PROBLEM: Please transcribe exactly, and only, the lines of the data below between the line holding "Screen dimensions: 743x365" and the line holding "Open the All", inclusive.

RECORD SET:
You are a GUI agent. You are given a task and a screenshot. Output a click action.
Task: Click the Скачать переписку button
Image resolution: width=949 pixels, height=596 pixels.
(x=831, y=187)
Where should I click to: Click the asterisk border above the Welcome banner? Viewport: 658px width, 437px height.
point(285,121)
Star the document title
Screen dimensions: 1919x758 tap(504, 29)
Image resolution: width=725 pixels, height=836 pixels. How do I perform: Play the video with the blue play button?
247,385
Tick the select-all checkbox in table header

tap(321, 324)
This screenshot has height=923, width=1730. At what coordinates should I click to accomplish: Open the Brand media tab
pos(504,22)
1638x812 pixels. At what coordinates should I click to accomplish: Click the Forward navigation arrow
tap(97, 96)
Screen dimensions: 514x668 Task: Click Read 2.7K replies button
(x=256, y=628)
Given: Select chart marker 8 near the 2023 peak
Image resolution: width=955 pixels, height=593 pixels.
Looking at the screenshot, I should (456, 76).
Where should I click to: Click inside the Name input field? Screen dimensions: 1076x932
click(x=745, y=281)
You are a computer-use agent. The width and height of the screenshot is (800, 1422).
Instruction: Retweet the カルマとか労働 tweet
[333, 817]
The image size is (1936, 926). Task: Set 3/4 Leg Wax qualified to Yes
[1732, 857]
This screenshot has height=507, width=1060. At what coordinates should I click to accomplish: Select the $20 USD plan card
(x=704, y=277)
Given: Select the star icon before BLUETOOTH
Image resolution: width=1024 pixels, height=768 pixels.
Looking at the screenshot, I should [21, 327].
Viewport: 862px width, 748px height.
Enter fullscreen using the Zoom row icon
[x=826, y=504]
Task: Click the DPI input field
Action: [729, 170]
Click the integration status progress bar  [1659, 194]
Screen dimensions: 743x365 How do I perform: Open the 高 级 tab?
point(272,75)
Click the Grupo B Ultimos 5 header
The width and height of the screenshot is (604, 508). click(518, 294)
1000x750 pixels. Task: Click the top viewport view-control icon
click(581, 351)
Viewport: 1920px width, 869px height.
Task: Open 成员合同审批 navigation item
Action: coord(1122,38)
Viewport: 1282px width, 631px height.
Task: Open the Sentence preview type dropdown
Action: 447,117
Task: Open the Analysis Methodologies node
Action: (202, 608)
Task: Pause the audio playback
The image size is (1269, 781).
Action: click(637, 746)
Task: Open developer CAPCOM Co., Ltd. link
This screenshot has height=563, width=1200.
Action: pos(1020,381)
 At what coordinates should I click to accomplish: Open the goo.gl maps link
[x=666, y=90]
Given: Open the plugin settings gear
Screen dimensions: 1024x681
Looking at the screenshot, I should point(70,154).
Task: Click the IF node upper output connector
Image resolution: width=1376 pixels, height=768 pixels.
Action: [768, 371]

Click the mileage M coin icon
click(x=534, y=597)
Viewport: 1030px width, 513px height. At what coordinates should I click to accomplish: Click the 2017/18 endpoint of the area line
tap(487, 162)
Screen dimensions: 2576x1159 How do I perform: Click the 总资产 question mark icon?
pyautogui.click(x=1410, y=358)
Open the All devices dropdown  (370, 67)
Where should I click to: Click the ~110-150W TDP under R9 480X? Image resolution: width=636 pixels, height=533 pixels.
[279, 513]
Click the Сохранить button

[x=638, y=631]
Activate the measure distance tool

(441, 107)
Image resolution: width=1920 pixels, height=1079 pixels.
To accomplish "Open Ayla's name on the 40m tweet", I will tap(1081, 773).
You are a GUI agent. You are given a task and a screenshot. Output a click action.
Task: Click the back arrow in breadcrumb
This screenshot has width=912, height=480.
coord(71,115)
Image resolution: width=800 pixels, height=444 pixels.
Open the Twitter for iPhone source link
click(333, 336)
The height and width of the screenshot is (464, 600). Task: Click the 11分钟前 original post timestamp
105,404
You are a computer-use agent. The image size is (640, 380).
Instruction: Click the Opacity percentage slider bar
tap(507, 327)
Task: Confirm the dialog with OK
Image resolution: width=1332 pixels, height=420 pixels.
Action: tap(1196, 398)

EXERCISE SOLUTION:
Screen dimensions: 743x365 How do I perform: Open the 高 级 tab?
point(272,75)
Click the Grupo B Ultimos 5 header
The width and height of the screenshot is (604, 508). click(518, 294)
1000x750 pixels. Task: Click the top viewport view-control icon
click(581, 351)
Viewport: 1920px width, 869px height.
Task: Open 成员合同审批 navigation item
Action: coord(1122,38)
Viewport: 1282px width, 631px height.
Task: Open the Sentence preview type dropdown
Action: 447,117
Task: Open the Analysis Methodologies node
Action: (202, 608)
Task: Pause the audio playback
The image size is (1269, 781).
Action: click(637, 746)
Task: Open developer CAPCOM Co., Ltd. link
This screenshot has height=563, width=1200.
Action: pos(1020,381)
 At what coordinates should I click to accomplish: Open the goo.gl maps link
[x=666, y=90]
Given: Open the plugin settings gear
Screen dimensions: 1024x681
Looking at the screenshot, I should point(70,154).
Task: Click the IF node upper output connector
Image resolution: width=1376 pixels, height=768 pixels.
Action: [768, 371]

Click the mileage M coin icon
click(x=534, y=597)
Viewport: 1030px width, 513px height. At what coordinates should I click to accomplish: Click the 2017/18 endpoint of the area line
tap(487, 162)
Screen dimensions: 2576x1159 How do I perform: Click the 总资产 question mark icon?
pyautogui.click(x=1410, y=358)
Open the All devices dropdown  (370, 67)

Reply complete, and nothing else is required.